## WHAT YOU WILL DO
1. In the Slashdot discussion about HIPAA and Google apps, which two patient care media does the paramedic name?
2. Continue the Slashdot discussion about HIPAA and Google apps from the point where it stops.

## TEXT SEGMENT
This is slashdot, not legaldot.
That being said, your writeup sounds like you're a contractor/have your own company. If that's the case, the best you can do (Outside of telling your customers you aren't going to and being fired) is make very clear, in writing, what your opinion is, and get them to sign off, in writing, that they are responsible and/or have another way for handling confidential info, etc.
I'm not sure if that's enough to cover your butt or not. See first sentence about this is slashdot, not legaldot. I would consult with a lawyer, preferably one that is not one of your customers.
Why does the story header appear *red* instead of the usual green? (Firefox 3.5 on Vista)
It does that when the story is brand spanking new, I think. It means you're getting the freshest of slashdot's offerings, rejoice!
You can't take the sky from me...
Tell them about what could happen, and that the risk may be low but not zero. Because data have been exposed through sloppiness before, not only through malice.
Then make sure YOU are not liable if they violate HIPPA or something similar. Either don't support their Google stuff or make sure you have documented that they use Google SAS against your advice.
C - the footgun of programming languages
If they wanna do it, they gotta get a lawyer--a lawyer who knows HIPAA. HIPAA compliance is a pain--and noncompliance can be very expensive.
Lawyer costs may even outweigh the Google savings
As a Paramedic, I can say that HIPPA is extremely strict and will, if violated, force your license to be questioned as well as cause fines to be pushed your way. Honestly, doing ANYTHING outside of a secured network or a patient care medium (i.e. Pyxis, Temsis) with privileged, confidential information will plant a bullseye on your back. It is just not worth risking it. I can guarantee that an expert data thief is going to be more skilled and knowledgeable at computers and networking than any physician I know.
Your role, as a qualified member of the IT staff, is to make the higher-ups aware of the risks. Do your due-diligence, tell them the data isn't secure (in person, in e-mail, and maybe even on paper), and remind them from time-to-time (using creative new analogies whenever possible). That's it, you've done your job.
The fact of the matter is, regardless what the policy is, and regardless what they all "agree" on, they're going to put sensitive information on the Web. You'd have to take away their Internet access and portable devices to prevent it, and even then, they'd just go home and use that.
Accept that the best you can do is educate them and provide alternatives.
I'd like to report them to the regulatory commission that enforces HIPAA rules.
Seriously, read up on HIPAA and get them to follow HIPAA rules, otherwise huge fines could be coming their way.
Just because a doctor hands out those privacy pamphlets doesn't give them the green light to ignore or circumvent the privacy and security rules. Claiming ignorance is not an option.
Get them off of gmail and google apps and put them on systems and networks that you can effectively apply controls too.
You have no control over the security and privacy controls in place within google apps thus you can't effectively satisfy the HIPAA rules.If they do not want to do an internal networks with servers, outsource it all to a data center that is HIPAA compliant and where you control the servers both physically and logically.

## EXCERPTED RECORDS
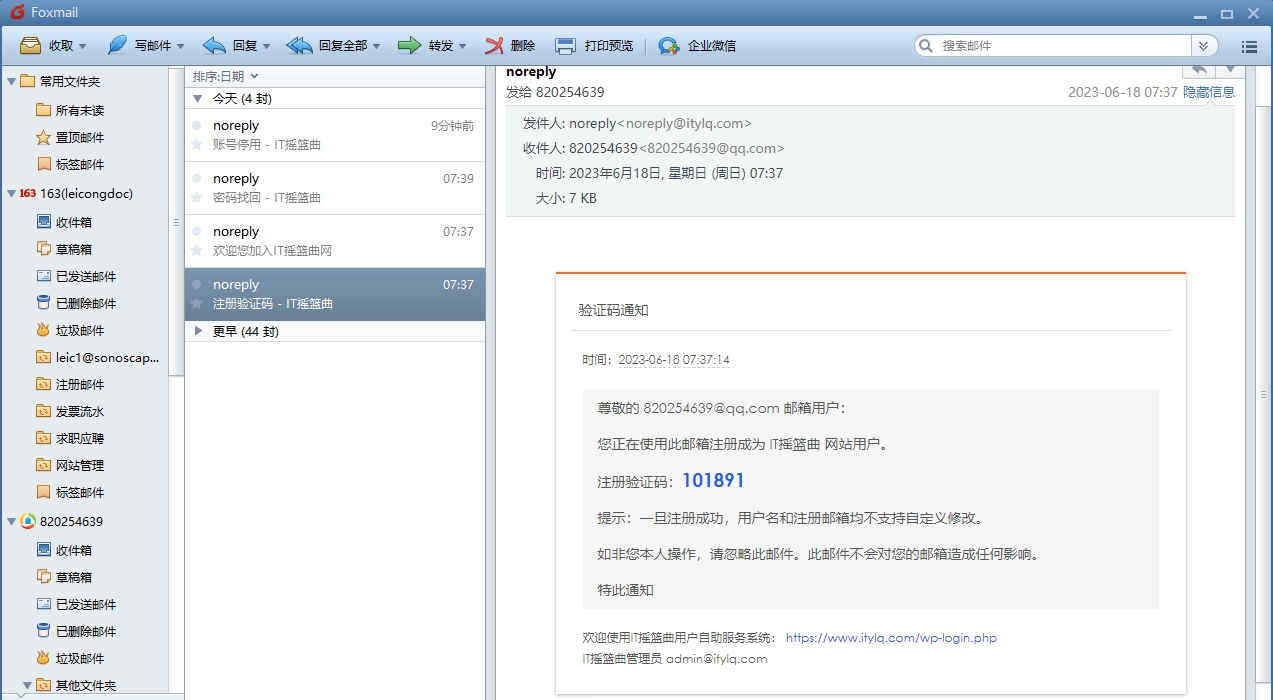Open the 排序:日期 sort dropdown
Image resolution: width=1273 pixels, height=700 pixels.
pyautogui.click(x=221, y=75)
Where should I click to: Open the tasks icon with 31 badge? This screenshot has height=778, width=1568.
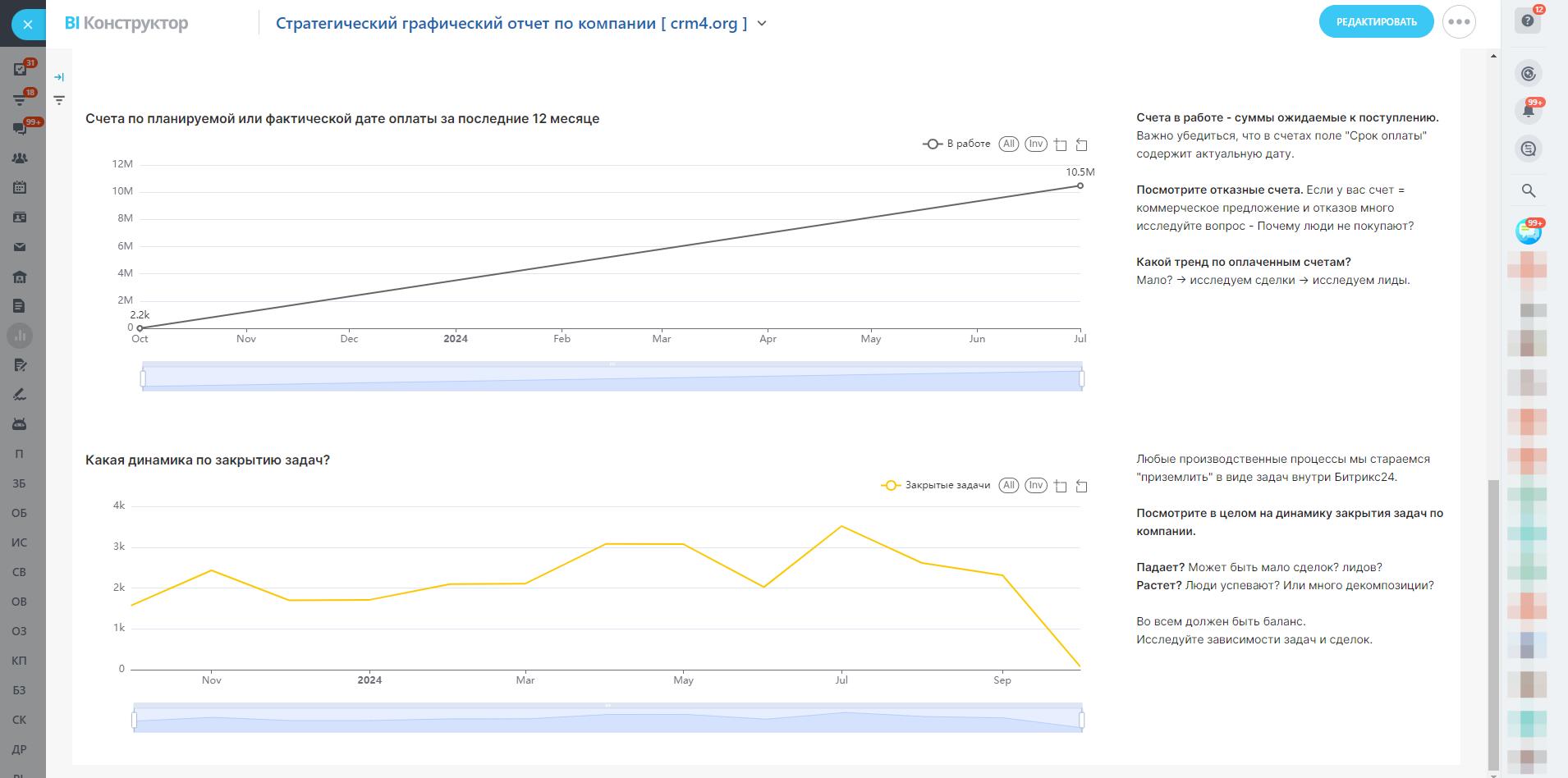[x=21, y=70]
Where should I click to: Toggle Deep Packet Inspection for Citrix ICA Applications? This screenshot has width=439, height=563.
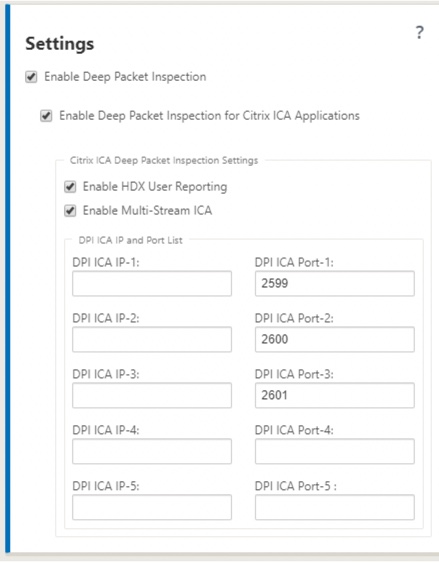46,116
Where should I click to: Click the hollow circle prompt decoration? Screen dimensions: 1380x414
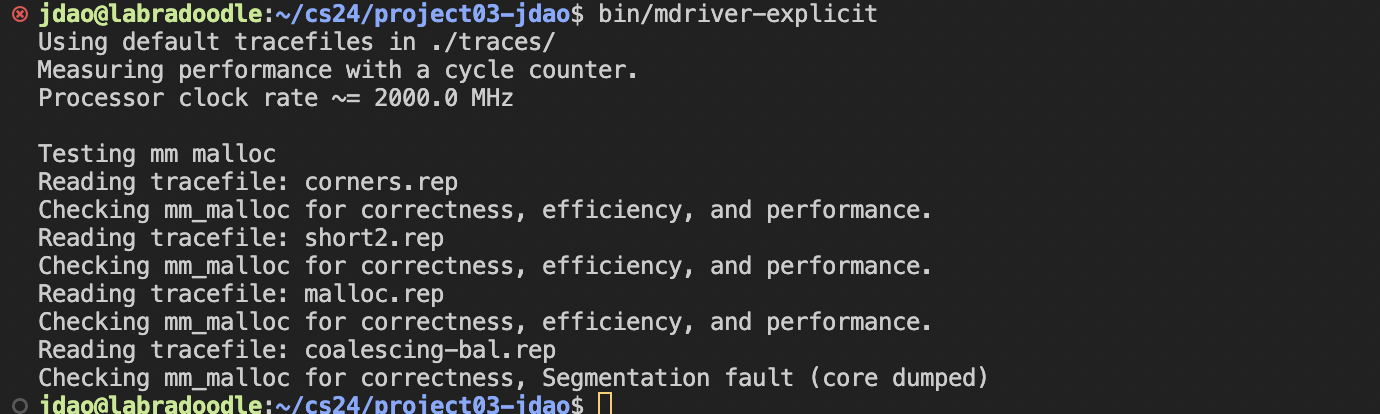tap(18, 405)
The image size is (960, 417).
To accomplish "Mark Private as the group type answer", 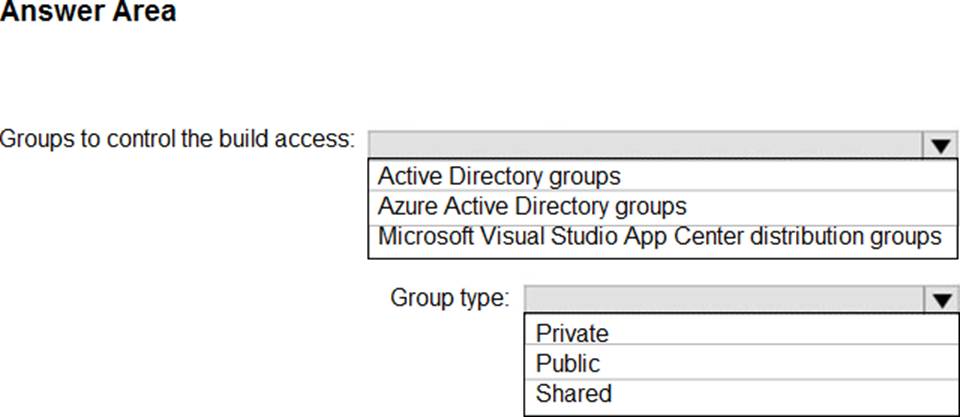I will [572, 333].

## WRITTEN RESPONSES
1. Pyxis and Temsis.

2.
Good luck and hire yourself a partner or subcontractor that does HIPAA and SOX regulatory consulting. You could hire me but I'm $350/hr.
Amazon published a white paper about using their AWS platform with HIPAA compient applications: basic idea is to keep data encrypted until it is in memory, and encrypt it again before writing to persistent storage.
For Google Apps, how about using rich clients that decrypt data for viewing/editing, and encrypt it again before storing back on big table, etc.
Perhaps Google themselves would implement this as browser plugins?
Far as I know the Google Mini Enterprise comes with all of the apps you need.
And since it's a local server, I suspect it'd still qualify for your confidentiality needs the same way any other local server would.
When you click "Accept" on many EULA's you give up rights to privacy of your data to that company. What's the difference if it's hosted or not. Microsoft can just as easily have Exchange phone home with data as Google employees can read your mail. There's no difference. You just have to decide which company you trust most.
If an officer ever threatens to taze you, say you have a pacemaker.
We are a contractor for the Veterans administration. The VA insists that we comply with privacy issues strictly. Any communications that have patient information must be sent on encrypted secure systems. No open email servers/hotmail/gmail/whatever is allowed. Failure to comply with the privacy (detailed in the out of control HIPAA set of rules and standards) is punishable both financially and by being banned from contracting with the US federal government. As an administrator, I have to remind physicians that if they are caught transmitting identifiable information of our patients over unsecured channels, it may cost us our contract and may result in their being banned from seeing medicare/medicaid patients. Anyhow, that's my two cents on utilizing gmail or such for sensitive information.
It is not your job to educate them on their professional responsibilities. Odds are very good that you aren't competent to advise them on it, and it would arguably be a violation of their canons of ethics to take advice from you. Lawyers and doctors have ethics committees to field questions like these: refer your users to them.
In the interim, stand by your guns. If your users say they'll go to the ethics committee and they're sure they'll be exonerated, propose this as a hypothetical question: if you give privileged documents to an uninvolved third party, is the veil of privilege pierced? Yes or no? (The answer is usually "yes"; exceptions are rare.) So, if you give privileged documents to Google, is the veil of privilege pierced?
Don't give advice. Just ask questions, and whatever you do, don't give in.
Some stories are red to show that they were posted by a communist.
signature is pants
I think there are three classes of company for the purposes of this discussion:
If you trust shared hosting providers; you shouldn't care about the Google employees who can access your data
If you trust managed hosting providers like Rackspace, particularly if they're hosting virtualised servers for you; you probably shouln't care about Google employees with access to your data.
If you don't trust managed hosting providers; well you're probably not reading this from the office, and Google Apps doesn't get a look in.
I'd say most companies fall into the second.
I don't understand what "possibility" has to do with it. Your data could "possibly" be exposed if you have your own infrastructure.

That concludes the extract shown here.